Jika tarif diturunkan menjadi
nol persen maka dapat dipastikan ketergantungan pada impor akan semakin tinggi.
Sementara industri pertanian yang kini terseok-seok akibat gempuran
produk-produk impor akan semakin terpukul. Sekedar catatan hingga saat ini
Indonesia mengimpor sejumlah produk pertanian antara lain: gandum sebanyak 100%
dari total kebutuhan gandum dalam negeri, kedelai 61%, gula 31%, susu 70%,
daging sapi 50%, garam 66,% dan kapas sebanyak 80%.
China akan
lebih dominan dari negara-negara ASEAN, ketika perdagangan bebas ASEAN-Cina
diberlakukan per 1 Januari 2010. Perdagangan bebas ASEAN-Cina akan berdampak
kepada tidak seimbangnya neraca perdagangan antara Cina dengan negara-negara
ASEAN, termasuk Indonesia. China lebih menguasai perdagangan karena
produktivitas tenaga kerja yang tinggi dan massal. Di saat bersamaan negara
China agresif mendorong ekspor ke luar negeri dengan kebijakan yang bersaing.
China menerapkan tarif pajak hingga nol persen. Hal ini akan menekan harga
ekspor. Dengan produksi massal, biaya produksi produk-produk China rendah
karena biaya per unit lebih rendah.
Produk-produk
yang murah tersebut, membanjiri pasar-pasar nasional dengan harga murah.
Indonesia lalu dipaksa menampilkan produk-produk yang memiliki keunggulan
komperatif tertentu, seperti batik dan melakukan subsitusi impor dengan berupaya
mengatasi masalah-masalah impor. Indonesia sulit menjadwal ulang perdagangan
bebas ASEAN-China karena kesepakatannnya cukup lama.
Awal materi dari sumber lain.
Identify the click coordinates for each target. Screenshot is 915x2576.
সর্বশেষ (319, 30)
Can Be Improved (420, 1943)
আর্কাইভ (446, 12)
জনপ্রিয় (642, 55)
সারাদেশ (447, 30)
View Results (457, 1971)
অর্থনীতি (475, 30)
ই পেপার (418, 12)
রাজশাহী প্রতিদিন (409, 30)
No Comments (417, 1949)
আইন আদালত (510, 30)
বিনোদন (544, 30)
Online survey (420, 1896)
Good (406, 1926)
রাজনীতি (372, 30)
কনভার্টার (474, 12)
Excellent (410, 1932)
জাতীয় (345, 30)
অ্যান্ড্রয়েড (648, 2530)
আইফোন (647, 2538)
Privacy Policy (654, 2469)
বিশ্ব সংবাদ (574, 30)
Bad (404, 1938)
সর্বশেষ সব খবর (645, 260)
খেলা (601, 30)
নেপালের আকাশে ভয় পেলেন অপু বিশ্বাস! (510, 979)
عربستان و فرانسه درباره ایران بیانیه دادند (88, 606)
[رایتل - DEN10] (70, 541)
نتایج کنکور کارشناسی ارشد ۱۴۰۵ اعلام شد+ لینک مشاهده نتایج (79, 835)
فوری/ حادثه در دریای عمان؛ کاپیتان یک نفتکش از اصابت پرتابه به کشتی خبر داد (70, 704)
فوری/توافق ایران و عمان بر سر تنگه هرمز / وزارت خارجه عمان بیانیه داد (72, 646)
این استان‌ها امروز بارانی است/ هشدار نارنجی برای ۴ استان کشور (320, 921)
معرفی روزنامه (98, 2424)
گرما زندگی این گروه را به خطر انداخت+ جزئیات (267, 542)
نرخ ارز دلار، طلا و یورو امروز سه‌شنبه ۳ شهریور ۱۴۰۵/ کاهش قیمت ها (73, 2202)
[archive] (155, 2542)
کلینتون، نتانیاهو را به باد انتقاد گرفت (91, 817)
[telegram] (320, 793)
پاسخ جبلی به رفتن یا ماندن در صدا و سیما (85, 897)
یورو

Yang bisa dilakukan adalah bagaimana negara-negara tersebut menghindari
praktik-praktik yang tidak sehat dalam perdagangan.
Pada sisi
lain IPTN sebagai industri unggulan berteknologi tinggi yang dimiliki
Indonesia, harus ditutup apabila ingin mendapat bantuan dari IMF. Dampak
langsungnya 12.000 pekerja IPTN harus mengalami PHK, bahkan banyak diantaranya
yang ahli dalam bidang kedirgantaraan. Selain itu yang jadi ironi, IPTN yang
dirintis dan dikembangkan sejak 1976 harus dikandaskan begitu akan tinggal
landas.
Selain itu,
dampak yang lebih dahsyat sehubungan dengan dibangunnya komitmen dengan IMF ini
mengakibatkan 80% pasar tekstil, 80% pasar farmasi, dan 92% pasar
Industri Technology dikuasai oleh perusahaan asing. Akibatnya, pada 2005 saja
terdapat 429 perusahaan tekstil yang kolaps, dan 200 diantaranya gulung tikar
pada 2008. Sementara itu, defisit perdagangan dengan China mencapai 53
triliun rupiah pada 2010 saja. Bahkan di Pasar Induk Cipinang, pada saat ini
tidak ada lagi beras lokal.
Pendapat saya tentang Perdagangan Bebas Antara
Indonesia – China :
Saya kurang setuju karena dalam
perdagangan bebas ini antara Indonesia – China yang lebih mendapat keuntungan
adalah China. China lebih menguasai
perdagangan karena produktivitas tenaga kerja yang tinggi dan massal. China juga agresif dalam mendorong ekspor ke luar negeri dengan kebijakan yang bersaing. Dari segi
infrastruktur maupun harga barang yang ditawarkan di Indonesia, China juga
lebih unggul, sebab harga barang yang ditawarkan di China lebih murah
dibandingkan di Indonesia.
Menurut
saya, pemerintah harus memberikan pendidikan kepada masyarakat untuk lebih
mencintai produk dalam negeri dengan terus meningkatkan mutu produk-produk
dalam negeri agar berkualitas. Melakukan seleksi produk untuk melindungi
industri nasional. Dan juga pemerintah harus memberlakukan Standar Nasional
Indonesia (SNI), ketentuan label dan sejumlah peraturan lainnya terkait dengan
pengamanan pasar dalam negeri.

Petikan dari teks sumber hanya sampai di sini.